Le sfide di Renzi per parlare dell’edilizia

edilizia-renzi-blogMatteo Renzi ha incontrato ieri la stampa per presentare le intenzioni del suo nuovo governo. Tante le iniziative, tutte positive, che verranno messe in atto con date ben precise. Oltre l’attenzione al lavoro e all’economia, Renzi ha parlato molto del settore edilizio e noi vi riassumiamo le parti più importanti:

Debiti PA: Renzi ha parlato di uno sblocco immediato e totale del pagamento dei debiti accumulati dalla Pubblica Amministrazione. Entro il mese di luglio saranno sbloccati 68 miliardi di euro.
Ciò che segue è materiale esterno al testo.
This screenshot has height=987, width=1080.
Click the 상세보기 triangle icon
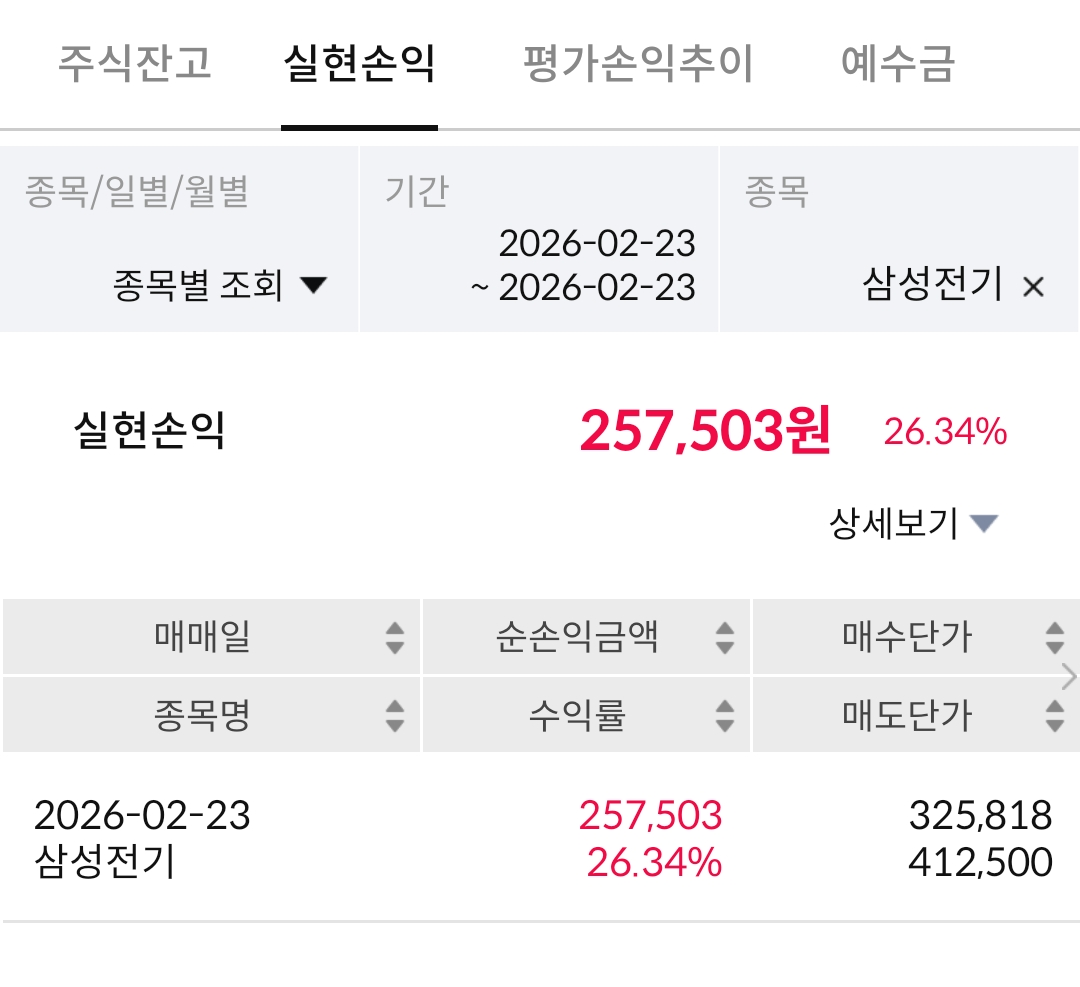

Crediti alle PMI: verrà rafforzato il fondo di garanzia per il credito dedicato alle piccole e medie imprese.
Scuola: pronti 3,5 miliardi per la messa in sicurezza delle scuole. Un motivo in più per rilanciare anche il settore edilizio.
Territorio: dal 1° aprile si parla di 1,5 miliardi per la tutela del territorio
Sblocco del piano casa
IRAP: -10% per le aziende italiane. Prevista anche una rimodulazione della tassazione sulle rendite finanziarie, che passerà dal 20% al 26% (dal 1° maggio).
Energia: un 10% in meno sul costo dell’energia per le imprese, sempre a partire dal 1° maggio.
Stipendi: tutti i dipendenti che guadagnano fino a 1.500 euro netti avranno 100,00 euro in più (circa) in busta paga. Tutto dal 1° maggio.
Giovani e lavoro: un fondo di circa 1,7 miliardi per garantire ai giovani di età compresa tra 18 e 29 anni il lavoro o il proseguimento degli studi, entro 4 mesi dal titolo di studio. Anche qui si parla di decorrenza a partire dal 1° maggio.
Imprese sociali: un fondo di 500 milioni di euro per le imprese sociali, a partire dal 1° giugno.
Lavoro: semplificazione dell’apprendistato con contratti a termine più facili, nuovo codice del lavoro in 6 mesi (assegno universale di disoccupazione e revisione degli ammortizzatori sociali), tutela della donna in maternità.